# Cracked toilet bowl



## mazze1

I've read about cracked toilet bowls being a catasrophe waiting to happen and I can appreciate this, but I seek expert opinion based on my case. There is a crack across the top of the bowl that I have. It seems superficial but it goes from the inside, over the rim and down the outside so I am concerned over this. I can't find a toilet to match the color from the seventies (and don't want to do a 15,000 dollar redo)and I'm also not that happy with the new toilets as they don't seem to flush as well and make banging noises. 
My neighbor was renovating her bathroom and her toilet was in perfect shape, so her contractor took out her bowl and left it on my front porch. Cleaned it up and it sparkles like new.... Only problem is that when he was loosening the bolts it made a hairline crack on the base, near the bolts... My contractor said that that is acceptable because he puts a double seal and where the bolt is is just cosmetic.. that no water will come from the flush. He also says that is not a problem the same way the crack across the top of the bowl is. Can this be repaired or reinforced with an epoxy? And which do you think is better, the original with a crack across the rim or the one with the crack by the floor bolts?
I doubt if he would put it in if it was totally wrong thing to do, but then I read things that contradict this... Can you support what we plan to do. I don't know what to think. Thanks.


----------



## majakdragon

Either crack may be superficial, but it could also be all the way through. Leaking is not the real problem. It is the fact that the whole bowl could let go, and of course this would happen while you are away. Not sure what toilets you have been looking at that make noises and don't flush well. I have been installing a lot of $100 American Standard Cadets and have never had this complaint. I am sure the more expensive toilets are even better.


----------



## Redwood

There is no doubt in my mind that it is time for a new toilet.


----------



## Nestor_Kelebay

> I've read about cracked toilet bowls being a catasrophe waiting to happen and I can appreciate this.



I

I think you're talking about toilet tanks.  I'd never trust a hairline crack in a toilet tank because when ice cold water comes rushing into a relatively warm toilet tank, you can have thermal stresses the might cause the tank to break, and that can result in a lot of water damage.  Nowadays, insulation on the inside of the tanks greatly reduces condensation on the toilet tanks, but it also reduces thermal shocking to the tanks as well.

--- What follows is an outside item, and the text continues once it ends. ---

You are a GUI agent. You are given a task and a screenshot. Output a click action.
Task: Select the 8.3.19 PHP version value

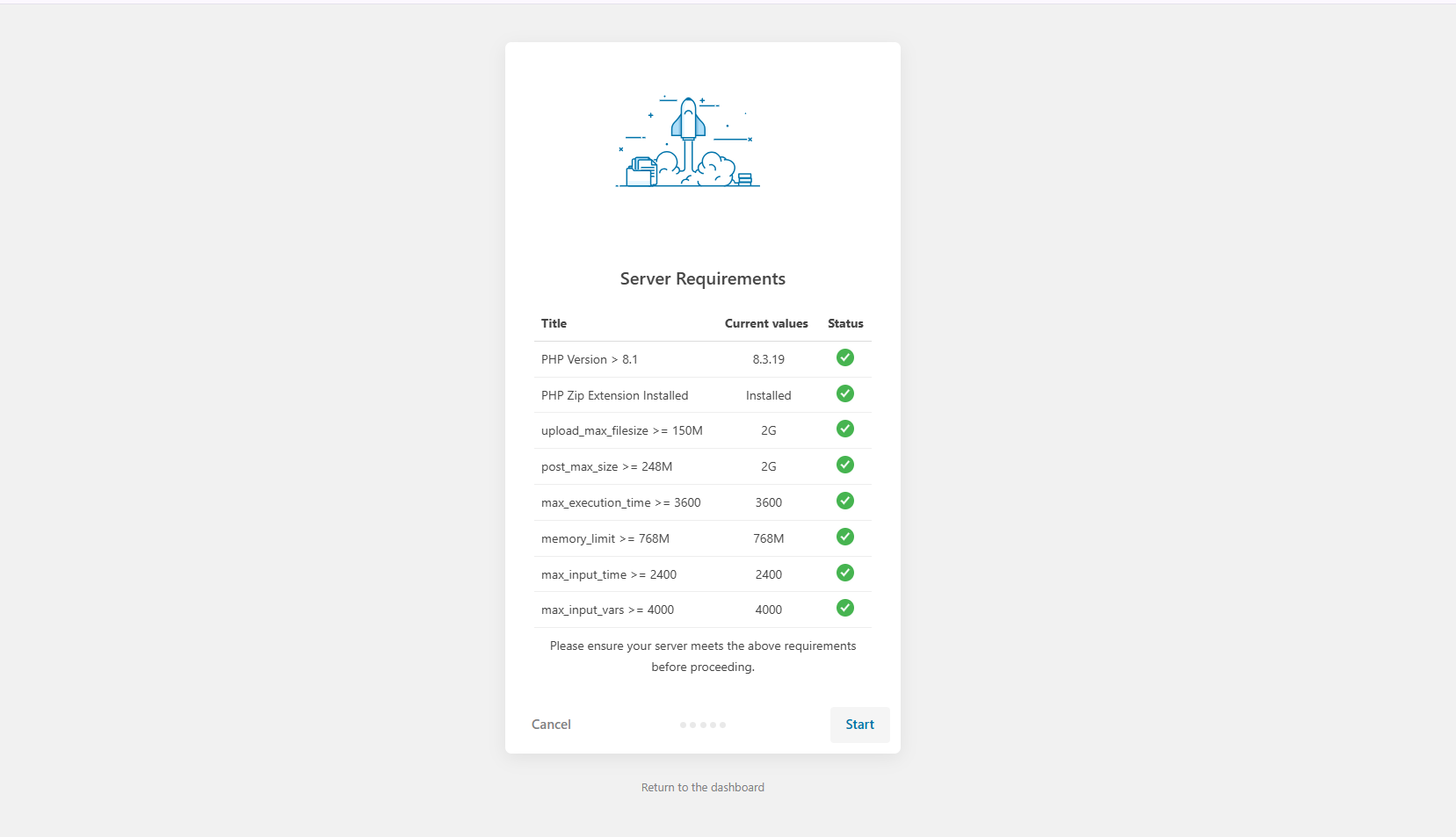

I don't see any problem at all using the toilet bowl with the hairline crack in the base near the bolts.  When you flush a toilet, the water going through it has generally had some time to warm up, it's only in the toilet passage ways for a few seconds, and the area near the bolts is so far removed from the water that it wouldn't change temperature at all.

I'd be much more concerned about using the bowl with the hairline crack down one side as you described.

I'm not aware of any way to successfully repair cracked porcelain.  If I had to try, I'd see if Crazy Glue wicks into the crack by capillary pressure, but that would be a "Hail Mary" play.  A better way to find out would be to Google the words Porcelain and Museum together and see if people that restore priceless porcelain artifacts know of any way to repair hairline cracks in it, and hope that the method is feasible for a toilet tank.


----------



## Redwood

Of course the new floor required after the leaking toilet destroys it after years of being damp from a slow leak through the crack would offset any savings from not replacing the toilet by a wide margin...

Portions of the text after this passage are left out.